As Java developers, we should all be excited about this new feature of Intel processors. The java.lang.Thread object was one of the key factors driving Java to the strong position it enjoys in the server-side applications market. Both client and server applications written in Java often make heavy use of threads. Indeed even if an application does not use threads explicitly, all JVMs will use at least one background thread ­ the garbage collector. SMT holds the promise of significantly increasing Java's server-side performance by more completely utilizing existing processor cycles in multithreaded applications.

This article attempts to explain the concepts of Simultaneous Multithreading in layman's terms, presents the development of an n-thread benchmarking suite, and uses that suite to produce concrete results of multithreaded benchmarks on HT and non-HT systems. We'll investigate various operation types to determine the factors that affect Java performance enhancements on Hyper-Threaded processors. Finally a series of conclusions and speculations are derived from the data collected.

Understanding Symmetric Multithreading on Intel Processors
Intel processors with HT technology carry two copies of the processor's architectural state on the same chip. This second architectural state stores a second thread context. Conceptually, this type of processor architecture splits each physical processor into two or more logical processors. Physical SMT processors present themselves to the operating system as separate logical processors. As we'll see later, it can then become important for the operating system to be aware of and to differentiate between logical and physical processors. Figure 1 illustrates the difference between SMT and non-SMT processors.

Figure 1

What is the benefit of SMT? As it turns out, the more expensive processor resources can find themselves underutilized while an active thread performs long latency operations. A cache miss, for instance, will require the processor to make a request to main memory. The majority of the processor's resources remain idle for this period of time; however, the processor presents itself to the operating system as busy. SMT systems use this slice of time to execute the operations of another on-chip thread context.

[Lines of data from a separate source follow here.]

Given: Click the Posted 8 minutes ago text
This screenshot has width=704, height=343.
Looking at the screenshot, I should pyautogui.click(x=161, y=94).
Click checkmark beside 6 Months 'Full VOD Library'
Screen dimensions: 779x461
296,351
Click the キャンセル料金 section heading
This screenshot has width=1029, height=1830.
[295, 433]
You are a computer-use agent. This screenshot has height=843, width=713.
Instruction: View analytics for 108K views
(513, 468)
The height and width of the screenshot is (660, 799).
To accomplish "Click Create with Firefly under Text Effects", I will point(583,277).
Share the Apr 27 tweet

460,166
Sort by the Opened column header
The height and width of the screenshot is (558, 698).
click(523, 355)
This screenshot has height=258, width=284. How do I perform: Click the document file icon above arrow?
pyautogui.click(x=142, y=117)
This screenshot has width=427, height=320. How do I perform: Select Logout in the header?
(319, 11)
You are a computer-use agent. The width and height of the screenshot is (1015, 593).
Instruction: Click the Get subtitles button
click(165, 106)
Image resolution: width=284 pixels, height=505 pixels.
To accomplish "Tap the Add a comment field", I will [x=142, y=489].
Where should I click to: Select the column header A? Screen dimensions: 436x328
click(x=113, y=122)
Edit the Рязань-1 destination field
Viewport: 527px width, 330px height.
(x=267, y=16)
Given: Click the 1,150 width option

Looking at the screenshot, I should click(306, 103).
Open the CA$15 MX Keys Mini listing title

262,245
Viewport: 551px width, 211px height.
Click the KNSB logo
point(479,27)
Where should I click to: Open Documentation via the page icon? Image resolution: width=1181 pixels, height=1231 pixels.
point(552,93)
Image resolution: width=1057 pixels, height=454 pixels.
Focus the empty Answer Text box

SMT processors contain an onboard scheduler to interleave multiple threads operating on the physical processor. If a thread encounters a long latency, the processor will immediately execute the instructions of the second on-chip processor state. For two threads accessing the same processor resources, the onboard scheduler will interleave the threads much the same as a software thread scheduler. This interleaving has a small amount of overhead, which can decrease the efficiency of the processor in certain situations. On an aggregate basis, however, processor performance is increased.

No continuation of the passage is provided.